Un Curso de Milagros es un libro extraordinario que nos lleva de vuelta al Amor. También podría decirse de él que es una excelente guía de psicología trascendental o espiritual, o un mapa interno de vuelta a la verdad, de la cual, el Curso afirma, realmente nunca nos alejamos. Sin embargo, la más simple de las definiciones, aunque no menos cierta, es que Un Curso de Milagros es, literalmente, el ABC del amor. Tal como su propio título indica, el Curso está organizado como un método de enseñanza y se compone de tres libros principales: el Texto, el Libro de Ejercicios y el Manual para el Maestro, todo ello en un solo volumen, y el Anexo a Un Curso de Milagros, que por ahora se ofrece separadamente. El lenguaje empleado, y que verás reflejado en este artículo, es típicamente cristiano, pero el Curso no forma parte de ninguna religión, organizada o no, ni es en sí una nueva religión, culto o secta. Honra nuestra libertad e incluso nos dice que, al final, también tendremos que dejar el Curso atrás, pues a Dios se llega “con las manos vacías”, queriendo decir con ello, sin dogma de tipo alguno, sin arrogancia, con un corazón vacío de rencor, odio o culpa, y lleno de compasión, humildad y santo entendimiento. Parte de la introducción que el propio Curso hace de sí mismo reza así:

“…Este curso no pretende enseñar el significado del amor, pues eso está más allá de lo que se puede enseñar. Pretende, no obstante, despejar los obstáculos que impiden experimentar la presencia del amor, el cual es tu herencia natural. Lo opuesto al amor es el miedo, pero aquello que todo lo abarca no puede tener opuestos.”

Y concluye:

“Nada real puede ser amenazado. Nada irreal existe. En esto radica la paz de Dios.”

Esto último es la esencia misma de Un Curso de Milagros, pues nos lleva a comprender que sólo lo que Dios creó es real, y Él sólo creó lo bueno, lo hermoso y lo santo, y nunca pudo haber creado nada que fuese distinto a Él. Él lo ocupa todo, y es el Todo, de todo, por ende, Su Hijo vive “dentro” de lo que el Padre es y tiene, compartiendo con Él, el Todo del que forma parte.
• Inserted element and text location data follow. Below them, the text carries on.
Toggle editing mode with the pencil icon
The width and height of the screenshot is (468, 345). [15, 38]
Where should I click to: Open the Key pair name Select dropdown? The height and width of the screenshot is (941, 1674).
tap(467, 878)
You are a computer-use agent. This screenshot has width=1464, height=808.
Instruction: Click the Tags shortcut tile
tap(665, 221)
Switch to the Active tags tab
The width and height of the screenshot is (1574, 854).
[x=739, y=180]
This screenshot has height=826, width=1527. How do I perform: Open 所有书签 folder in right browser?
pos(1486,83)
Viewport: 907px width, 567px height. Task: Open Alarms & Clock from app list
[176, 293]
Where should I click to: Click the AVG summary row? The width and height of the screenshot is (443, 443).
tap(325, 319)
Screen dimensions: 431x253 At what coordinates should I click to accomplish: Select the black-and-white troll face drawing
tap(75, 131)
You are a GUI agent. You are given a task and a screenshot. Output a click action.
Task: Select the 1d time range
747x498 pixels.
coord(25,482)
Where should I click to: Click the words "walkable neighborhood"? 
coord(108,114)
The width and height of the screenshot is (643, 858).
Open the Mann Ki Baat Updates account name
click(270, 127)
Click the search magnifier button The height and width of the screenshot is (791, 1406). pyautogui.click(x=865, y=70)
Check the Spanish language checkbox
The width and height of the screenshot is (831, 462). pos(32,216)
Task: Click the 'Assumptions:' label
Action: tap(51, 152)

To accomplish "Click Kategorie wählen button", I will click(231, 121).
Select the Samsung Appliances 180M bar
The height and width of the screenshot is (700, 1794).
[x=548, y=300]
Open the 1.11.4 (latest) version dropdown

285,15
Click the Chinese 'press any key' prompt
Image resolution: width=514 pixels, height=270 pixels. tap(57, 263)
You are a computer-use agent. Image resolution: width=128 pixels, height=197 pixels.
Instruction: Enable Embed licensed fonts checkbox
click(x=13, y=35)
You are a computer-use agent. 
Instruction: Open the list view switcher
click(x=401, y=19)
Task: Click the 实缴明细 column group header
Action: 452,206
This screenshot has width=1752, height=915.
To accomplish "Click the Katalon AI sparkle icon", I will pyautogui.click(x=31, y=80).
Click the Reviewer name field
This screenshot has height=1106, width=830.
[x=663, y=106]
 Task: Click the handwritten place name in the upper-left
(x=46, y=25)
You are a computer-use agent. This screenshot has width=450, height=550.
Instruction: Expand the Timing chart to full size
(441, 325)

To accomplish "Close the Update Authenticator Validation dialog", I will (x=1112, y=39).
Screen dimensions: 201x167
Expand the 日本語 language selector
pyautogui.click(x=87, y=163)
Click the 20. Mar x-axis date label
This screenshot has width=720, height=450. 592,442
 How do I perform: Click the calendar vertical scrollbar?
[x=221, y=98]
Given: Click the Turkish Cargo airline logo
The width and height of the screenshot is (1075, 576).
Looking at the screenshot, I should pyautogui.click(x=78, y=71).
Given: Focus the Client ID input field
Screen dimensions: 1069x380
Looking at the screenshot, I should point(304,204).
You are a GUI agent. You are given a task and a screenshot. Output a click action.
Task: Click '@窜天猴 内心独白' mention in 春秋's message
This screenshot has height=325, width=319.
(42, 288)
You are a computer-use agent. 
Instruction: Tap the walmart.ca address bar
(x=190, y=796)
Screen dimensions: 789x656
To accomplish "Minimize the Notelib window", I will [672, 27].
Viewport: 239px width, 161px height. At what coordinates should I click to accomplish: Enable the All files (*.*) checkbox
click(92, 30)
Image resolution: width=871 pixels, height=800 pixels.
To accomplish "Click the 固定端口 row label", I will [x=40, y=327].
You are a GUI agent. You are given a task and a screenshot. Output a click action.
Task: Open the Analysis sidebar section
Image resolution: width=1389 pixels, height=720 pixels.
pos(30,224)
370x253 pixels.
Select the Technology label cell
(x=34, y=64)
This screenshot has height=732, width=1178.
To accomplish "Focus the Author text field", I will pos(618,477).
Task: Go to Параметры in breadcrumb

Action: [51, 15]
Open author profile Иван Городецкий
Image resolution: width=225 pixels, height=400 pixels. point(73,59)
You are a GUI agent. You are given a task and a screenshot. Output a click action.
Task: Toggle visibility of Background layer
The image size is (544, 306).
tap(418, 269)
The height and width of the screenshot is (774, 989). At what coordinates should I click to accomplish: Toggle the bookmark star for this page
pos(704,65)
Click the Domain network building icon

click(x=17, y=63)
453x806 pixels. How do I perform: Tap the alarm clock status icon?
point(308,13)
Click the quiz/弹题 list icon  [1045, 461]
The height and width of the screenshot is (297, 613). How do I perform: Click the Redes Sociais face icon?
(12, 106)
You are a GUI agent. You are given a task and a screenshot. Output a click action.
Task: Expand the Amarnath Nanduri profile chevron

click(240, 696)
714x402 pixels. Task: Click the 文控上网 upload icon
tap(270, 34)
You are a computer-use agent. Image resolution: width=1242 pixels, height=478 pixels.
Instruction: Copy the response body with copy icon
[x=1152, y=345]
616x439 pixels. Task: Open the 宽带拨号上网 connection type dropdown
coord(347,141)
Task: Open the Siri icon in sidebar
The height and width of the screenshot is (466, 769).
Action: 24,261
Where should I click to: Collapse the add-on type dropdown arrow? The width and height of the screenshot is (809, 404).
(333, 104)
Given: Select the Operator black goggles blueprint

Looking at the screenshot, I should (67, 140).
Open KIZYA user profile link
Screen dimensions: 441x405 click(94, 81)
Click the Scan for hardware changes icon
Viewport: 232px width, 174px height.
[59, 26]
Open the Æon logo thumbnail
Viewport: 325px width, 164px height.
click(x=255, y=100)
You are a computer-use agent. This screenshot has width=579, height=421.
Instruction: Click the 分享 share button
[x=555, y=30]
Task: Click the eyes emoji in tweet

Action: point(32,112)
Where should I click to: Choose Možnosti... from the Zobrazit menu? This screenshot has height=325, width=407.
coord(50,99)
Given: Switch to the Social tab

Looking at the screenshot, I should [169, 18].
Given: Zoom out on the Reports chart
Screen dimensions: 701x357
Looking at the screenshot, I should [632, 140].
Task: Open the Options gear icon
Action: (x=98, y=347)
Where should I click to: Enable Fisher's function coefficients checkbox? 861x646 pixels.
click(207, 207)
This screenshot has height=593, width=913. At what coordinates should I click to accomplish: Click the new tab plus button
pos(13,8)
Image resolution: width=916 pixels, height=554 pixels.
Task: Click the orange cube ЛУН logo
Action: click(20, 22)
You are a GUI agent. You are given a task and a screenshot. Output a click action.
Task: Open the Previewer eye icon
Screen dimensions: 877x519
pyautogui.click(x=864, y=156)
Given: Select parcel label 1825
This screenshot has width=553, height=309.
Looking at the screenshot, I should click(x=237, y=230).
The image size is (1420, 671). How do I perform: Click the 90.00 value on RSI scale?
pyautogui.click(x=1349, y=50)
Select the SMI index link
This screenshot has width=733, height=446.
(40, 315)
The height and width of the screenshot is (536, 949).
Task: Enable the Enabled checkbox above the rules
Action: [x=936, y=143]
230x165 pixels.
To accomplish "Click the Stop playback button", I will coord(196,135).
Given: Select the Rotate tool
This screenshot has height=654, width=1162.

Esta experiencia de Unicidad, -lo opuesto a la separación, a la dualidad- es uno de los principales objetivos del Curso.

Si el Curso es tan maravilloso, y ciertamente lo es, podría pensarse que se presenta a sí mismo como el único camino a la salvación o iluminación, pero no es así. Al fin y al cabo, es tu Ser quien te llevará por la senda de retorno a Dios. Todas las religiones, corrientes espirituales o de desarrollo del crecimiento humano ofrecen un “camino de vuelta”, y cada una tiene sus propios ritos, misas, dogma, creencias, estipulaciones, y reglas. Y, curiosamente, casi todas creen ser la única manera de llegar a la verdad, la única que “Dios” acepta o estableció, la única que es real, y por tanto, sus seguidores, los únicos que se salvarán o entenderán. Si examinas la historia te darás cuenta de que todo ello sólo ha dado pie a un sin fin de guerras y batallas desde que el tiempo es tiempo. El Curso no apoya que se haga de él una religión, pues eso no haría sino levantar más barreras y socavar su meta: la paz. El Curso es sencillamente otro camino en “el programa de estudios universal”.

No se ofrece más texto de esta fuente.